Комната чуть накренилась, и Конкордатс даже подался вперед, чтобы выправить кривизну. И, занимаясь выравниванием, не сразу сообразил, что был в словах Ерофеича о белой сирени намек, что отлично знает он для чего ему цветы. То есть не для кого, а для чего! И понял вдруг Конкордатс, что Ерофеич полностью посвящен в его дела... И словно подтверждая это, Ерофеич сказал:
- Ты ведь цветы не просто так ломал? Ты ведь, на ночь глядя, в гости направляешься?.. Хочу я тебе, в этой связи напутствие сказать. Ну, давай еще по маленькой, чтоб доходчивей пошло. А то, небось, думаешь: Ерофеич - враг такой - личную жизнь рушит?! Пей, потом выскажешься!
Выпили, закусили. Ерофеич продолжил.
- Помнишь, как еще сам недавно пытался пряжку от шлема найти? Помнишь, как в шпорах спал? И вдруг на тебе - в другом костюме. А я вот все в этом тельнике. Ну, никак не снять. Постираться бы... В баньку бы сходить. Но - не положено. Здесь не положено. Никому! Только ты взял да разделся. Вот дела. Особый ты. Не наш. У здешних одежда - часть тела. Или сказать по-научному - составляющая имиджа. Образ един. Нет у нас ничего, кроме того, что можно увидеть вот так сходу. Как на картинке. Или вот статуэтка. - Ерофеич кивнул на фарфоровую барышню с цветочками, которая стояла рядом с бутылками на полке. - Можно намечтать, что там под платьем у дамы. А если не нарисовано, если не вылеплено, то нутро это не извлечь. Невозможно это...
- Что ты говоришь такое!? - спросил Конкордатс пораженно, вспоминая вдруг слова Троухалика о том, что местные его эротической направленности шутки не понимают.
А вот то и говорю. Так что зря, кавалер, настраиваешься. Цветочки отнеси, ручки поцелуй. Ну, можешь еще балладу какую спеть. Петь-то умеешь?
Конкордатс машинально сказал "нет" и, не замечая, взял из рук Ерофеича стопку.

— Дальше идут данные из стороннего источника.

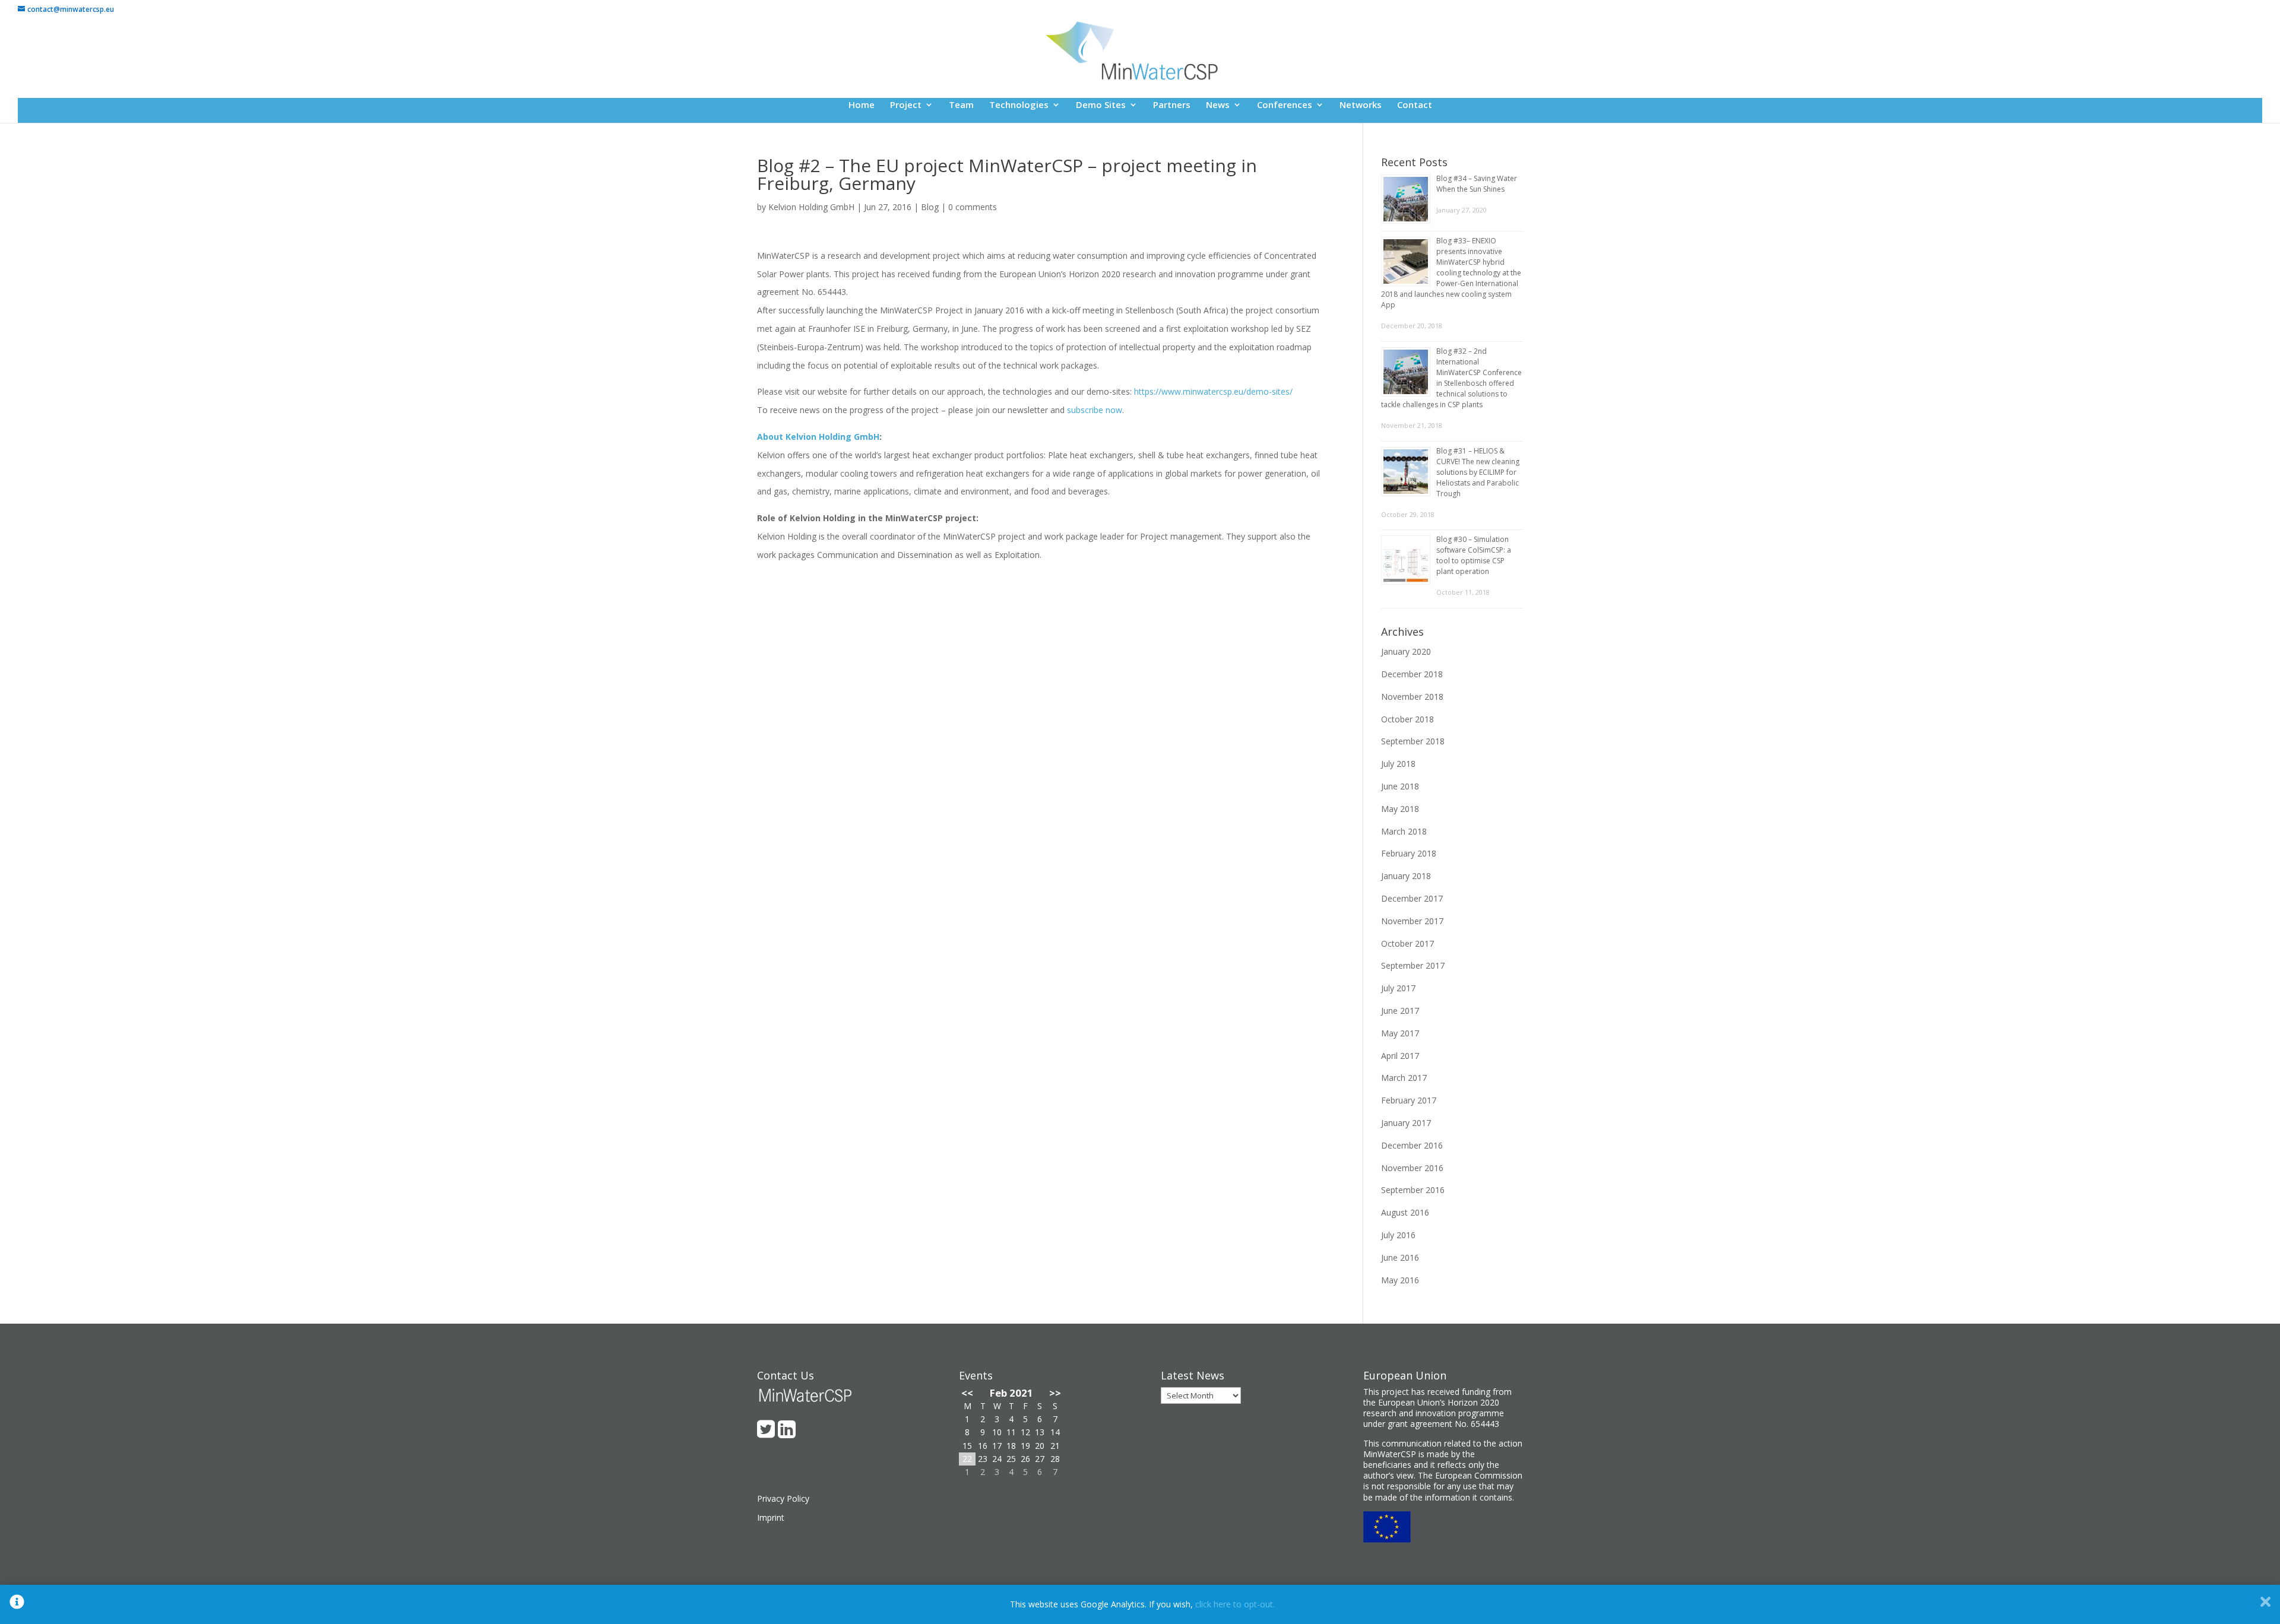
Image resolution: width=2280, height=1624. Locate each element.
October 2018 (1407, 719)
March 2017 (1404, 1077)
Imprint (770, 1517)
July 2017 (1398, 988)
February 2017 (1408, 1100)
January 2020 (1406, 651)
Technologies (1019, 105)
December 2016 (1412, 1145)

- Куда? - встрепенулся Ерофеич! - тоста еще не было, а он пьет! Это только алкаши пьют, чтобы выпить, а нормальные мужики исключительно по поводу! Каждый глоток мотивирован, да так, что сразу понятно - нельзя не выпить, иначе что-нибудь да не состоится, не заварится. А тут третий... Святое дело - за любовь ведь! Платоническую!
- Как это? - спросил Конкордатс.
- Скоро я у тебя буду про это расспрашивать! Ладно, счастливой она не бывает, пусть будет настоящей!
И выпили они в третий раз. Конкордатс посидел немного, соображая над сказанным и прикидывая, как возразить, но не нашел, что сказать. Нечего было возразить. Опять за него сформулировали то, что ему приходило на ум в виде смутных неосознанных предположений. Ерофеич, выручил, освободил от необходимости путаться в словах: "Пойдем-ка, сирень уже распустилась, видно. Пора".
Они вышли на крыльцо: белое облако светилось в фиолетовом мраке. Тонкий терпкий аромат ударил в ноздри, у Конкордатса перехватило дыхание. Он сделал шаг, другой...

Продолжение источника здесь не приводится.